Yolanda Campos, assistant principal of the School for the Visual Arts and Humanities, brought two students to the committee meeting who were part of an extensive ninth-grade summer bridge program.

Justin Hang is a 10th-grade student leader who was paid to help the students who were coming to the program. A total of 15 students offered to help incoming ninth-graders at the school.

AlexisMartinezSchool for the Visual Arts and Humanities

Alexis Martinez, with Justin Hang behind her, talks about her Summer Bridge experience.

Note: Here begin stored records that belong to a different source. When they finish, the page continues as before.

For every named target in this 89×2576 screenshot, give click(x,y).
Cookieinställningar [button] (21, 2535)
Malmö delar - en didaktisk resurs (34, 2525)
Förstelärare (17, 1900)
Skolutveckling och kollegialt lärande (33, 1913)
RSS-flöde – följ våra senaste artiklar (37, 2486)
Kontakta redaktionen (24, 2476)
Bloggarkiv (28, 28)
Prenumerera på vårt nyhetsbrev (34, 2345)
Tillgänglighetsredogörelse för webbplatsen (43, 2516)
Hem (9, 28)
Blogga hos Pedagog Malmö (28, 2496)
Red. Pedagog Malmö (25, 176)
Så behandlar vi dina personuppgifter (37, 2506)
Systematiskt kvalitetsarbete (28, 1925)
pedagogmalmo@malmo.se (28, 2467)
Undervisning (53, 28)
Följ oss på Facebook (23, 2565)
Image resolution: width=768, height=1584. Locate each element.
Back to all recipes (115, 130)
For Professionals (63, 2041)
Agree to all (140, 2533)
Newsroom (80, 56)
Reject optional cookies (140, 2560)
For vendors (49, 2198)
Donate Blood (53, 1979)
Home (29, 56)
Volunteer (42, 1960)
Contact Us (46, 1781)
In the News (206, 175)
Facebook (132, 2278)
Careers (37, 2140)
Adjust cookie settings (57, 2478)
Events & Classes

“We wanted to show them what it was like to come to our school, and we took an active role, I wasn’t just printing papers,” Hang said. “Some of the students were not like my personality, but I learned from it. I was a student leader and a role model and someone who would provide support so that their first day of high school was not going to be the worst day of their life.”

Ninth-grader Alexis Martinez talked about how she had regular break-downs of anxiety about coming to high school. “The anxiety would bring me to tears, but they supported me, and now I am able to stand here and talk about it.”

Kiddoo, who has been with the district for 36 years, said, “We are trying new and innovative things, and I am so hopeful because we have a new superintendent, new board members and so many opportunities to do things for the first time.”